(1) The short but important question which this enquiry posses is, whether Article 56 of the Limitation Act applies to the facts of the case or is it Article 115 which is applicable.
(2) The necessary facts in order to appreciate the contentions raised before me are that the plaintiff who is the appellant before me instituted the suit for recovery of an amount of Rs. 2,717-82 nP. due on the execution of contract work of the first defendant Panchayat at Gundugolanu. It was alleged inter alia in the plaint that tenders were called for by the first defendant for some earth work for deepening the Vindyavasi tank in Gundugolanu village and for providing barbed wire fencing. In response to that call the plaintiff submitted his tender. His tender was finally approved and an agreement was executed by the plaintiff in favour of the first defendant. He completed the work as well as certain other items which were not included in the contract. As the defendant refused to pay the amount, the suit was laid.

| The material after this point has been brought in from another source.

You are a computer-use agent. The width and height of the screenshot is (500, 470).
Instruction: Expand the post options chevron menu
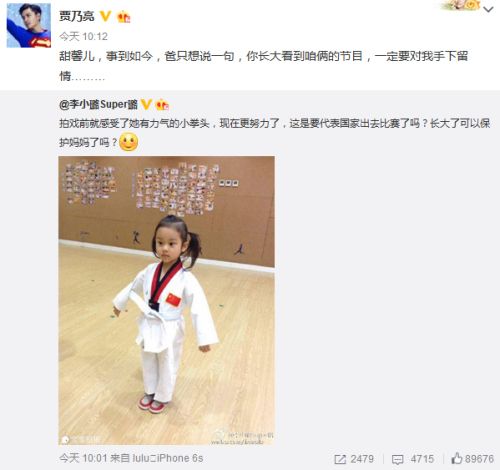[x=488, y=10]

(3) The principal defence raised by the first defendant was that the contractor did not carry out certain works entrusted to him. He carried out certain works which were not entrusted to him and some work was not satisfactorily carried out. The first defendant, therefore, refused to pay any amount more than what was certified by the technical officer.

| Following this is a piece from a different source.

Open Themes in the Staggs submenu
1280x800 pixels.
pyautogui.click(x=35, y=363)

(4) The trial court after framing proper issues and recording evidence of the parties, reached the conclusion that the plaintiff has done the work for which he has not been paid by the first defendant and that the amount sued for is the correct amount due to the plaintiff. It was found by the trial Court that the suit is not barred by limitation. The suit was therefore decreed.
(5) The first defendant carried the matter in appeal. The lower appellate Court found that some excess work was done by the plaintiff and that the first defendant is liable for the same, it however dismissed the suit on the ground that Art. 56 of the Limitation Act applies to the facts of the case and as the work was completed more than three years before the suit. the suit is barred by the statute of limitation. It is this view of the Court below, that is assailed in this second appeal.
(6) The main contention of Mr. Ramachandra Rao, the learned counsel for the appellant is that Art. 56 is not applicable and it is Art. 115 which must apply.
(7) In order to appreciate this contention, it is necessary to mention a few more facts before those articles are read.
(8) The plaintiff issued the first notice on 8-11-1955 to which the first defendant gave a reply Ex. A-13. It mentions among other things, the defects in the work executed by the plaintiff. It clearly mentions several items which were in excess of the estimate sanctioned by the first defendant and also refers to some of the work which, was not satisfactorily carried out by the plaintiff. Relying upon the certificate issued by the Assistant engineer authorising the Panchayat to pay the plaintiff an amount of Rs. 4,581 after deducting the items of work which were unsatisfactory as well as directing the Panchayat to withhold the payment in regard to the work excessively done by the plaintiff for which no estimate was sanctioned by the first defendant, the panchayat mentioned in the said reply that in accordance with the certificate issued by the Assistant Engineer, the Panchayat was willing to pay Rs. 4,581 and refused to pay the balance claimed by the plaintiff. It is pertinent to note in this connection that the plaintiff had claimed in the notice the amount of Rs. 6,411-14-0 but the first defendant agreed to pay on the strength of the certificate issued by the Engineer only Rs. 4,581/- and refused categorically the liability to pay the balance claimed by the plaintiff.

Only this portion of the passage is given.